Kristen Lindgren, a clinical psychologist at UW Medicine and professor of psychiatry and behavioral sciences at the University of Washington School of Medicine, discusses stress in a Q&A. It has been edited for length and clarity. 

Q: What is stress? 

A: Stress occurs when there is a mismatch between our needs and resources. When we don’t have the resources to meet the demands of an event, that’s when we end up stressed. That’s why two people in the same situation can experience different levels of stress. 

Q: What are the long-term effects of stress? 

A: Stress can disrupt our lives and make us moody and irritable. Chronic stress can weaken our immune system, making it easier to get sick and harder to recover, harm our cardiovascular system, and disrupt our social and work life, leaving us isolated. 

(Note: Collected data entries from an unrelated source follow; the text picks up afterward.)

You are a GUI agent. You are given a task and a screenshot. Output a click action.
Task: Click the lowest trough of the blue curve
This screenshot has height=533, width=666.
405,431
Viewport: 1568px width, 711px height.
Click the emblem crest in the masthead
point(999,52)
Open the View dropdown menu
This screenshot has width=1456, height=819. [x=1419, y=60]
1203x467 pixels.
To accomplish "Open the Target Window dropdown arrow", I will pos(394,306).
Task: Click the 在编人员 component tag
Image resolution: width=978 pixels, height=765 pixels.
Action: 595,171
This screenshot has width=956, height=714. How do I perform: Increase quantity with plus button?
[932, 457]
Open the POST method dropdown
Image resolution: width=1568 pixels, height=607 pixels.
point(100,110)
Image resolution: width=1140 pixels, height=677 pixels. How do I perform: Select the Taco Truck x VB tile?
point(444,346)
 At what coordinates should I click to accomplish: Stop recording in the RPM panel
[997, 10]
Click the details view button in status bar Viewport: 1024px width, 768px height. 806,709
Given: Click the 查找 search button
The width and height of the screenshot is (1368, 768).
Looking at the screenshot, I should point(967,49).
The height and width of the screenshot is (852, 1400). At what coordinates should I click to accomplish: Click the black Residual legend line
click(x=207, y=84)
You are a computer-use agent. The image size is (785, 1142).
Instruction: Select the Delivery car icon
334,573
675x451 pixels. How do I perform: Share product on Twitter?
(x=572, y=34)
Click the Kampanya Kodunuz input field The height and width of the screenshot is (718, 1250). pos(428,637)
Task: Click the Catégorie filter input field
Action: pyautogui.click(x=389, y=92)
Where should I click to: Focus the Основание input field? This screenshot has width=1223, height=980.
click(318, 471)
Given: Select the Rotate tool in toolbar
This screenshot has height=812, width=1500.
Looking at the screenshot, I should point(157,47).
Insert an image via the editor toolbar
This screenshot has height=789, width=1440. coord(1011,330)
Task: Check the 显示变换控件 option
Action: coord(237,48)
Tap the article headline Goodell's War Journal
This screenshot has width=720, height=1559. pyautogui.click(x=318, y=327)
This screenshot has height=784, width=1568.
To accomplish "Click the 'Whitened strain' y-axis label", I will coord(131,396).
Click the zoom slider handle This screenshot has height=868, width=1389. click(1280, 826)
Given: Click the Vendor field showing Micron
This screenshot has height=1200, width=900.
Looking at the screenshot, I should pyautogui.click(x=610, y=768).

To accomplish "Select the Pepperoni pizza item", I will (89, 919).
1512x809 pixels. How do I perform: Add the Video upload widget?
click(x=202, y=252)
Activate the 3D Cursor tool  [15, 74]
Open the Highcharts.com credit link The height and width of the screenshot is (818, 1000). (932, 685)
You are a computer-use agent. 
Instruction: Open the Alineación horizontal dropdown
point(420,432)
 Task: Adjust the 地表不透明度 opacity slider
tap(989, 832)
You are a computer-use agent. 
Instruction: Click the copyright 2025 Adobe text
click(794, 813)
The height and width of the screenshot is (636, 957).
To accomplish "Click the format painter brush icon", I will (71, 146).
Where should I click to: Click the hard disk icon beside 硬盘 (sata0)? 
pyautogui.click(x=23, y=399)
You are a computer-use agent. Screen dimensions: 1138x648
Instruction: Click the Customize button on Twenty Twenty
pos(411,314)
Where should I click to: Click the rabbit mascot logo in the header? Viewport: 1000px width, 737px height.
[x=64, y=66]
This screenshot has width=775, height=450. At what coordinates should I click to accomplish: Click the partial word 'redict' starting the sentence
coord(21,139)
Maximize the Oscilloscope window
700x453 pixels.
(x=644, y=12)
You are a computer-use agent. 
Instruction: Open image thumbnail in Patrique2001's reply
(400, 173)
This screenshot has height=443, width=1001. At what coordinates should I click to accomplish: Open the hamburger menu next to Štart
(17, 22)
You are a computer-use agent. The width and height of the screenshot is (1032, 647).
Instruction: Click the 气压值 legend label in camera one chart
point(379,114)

Q: How can people reduce stress? 

A: The biggest thing you can do is ask yourself a single question: whether the stressor is something that you have control over. Depending on that answer, there are two different pathways to reducing stress. If you have control over the stressor, that pulls you to do good problem-solving. If you don’t have control over the stressor, it can be helpful to develop strategies to cope, such as improving your sleep routines, getting regular exercise, and setting limits at work or in relationships.  

For situations you can’t change, use in-the-moment strategies: breathing exercises, meditation, mindfulness, and cognitive reframing. Across the board, whether the stressor is something you have control over or you don’t, good social support can always be helpful. That will come from a person who cares about you but will also give you a nudge when there’s something you can do to tackle a problem. 

Q: What is worry? How can people reduce it? 

A: A classic thing that goes along with stress is worry, a state of distress about an anticipated event. If we’re spiraling all the time and we’re having trouble staying present, one of the best tips is to look for triggers. For lots of people, that’s media exposure. Limiting your dose is effective.  

Other things that can be helpful are postponing worry, which is reminding yourself it’s not time for worry right now, and coming back to the present. Then at the end of the day, you can give yourself a little time to sit with those worries, the uncertainty and the discomfort, and then move on. Most of us don’t like the feeling of worry. There’s also a secondary consequence, which is feeling less present in the day-to-day, and we’re losing all the good stuff. 

Q: Does stress have any benefits? 

A: Lots of folks find it very uncomfortable and want all stress out of their lives, but there’s a downside to that because some kinds of stress can be helpful.  

What I think about is the right-sized dose for the right duration of time. The upside of stress is that it can challenge us to do something new, something we didn’t think we were capable of. When we face and meet those kinds of challenges, we learn we’re more capable than we thought.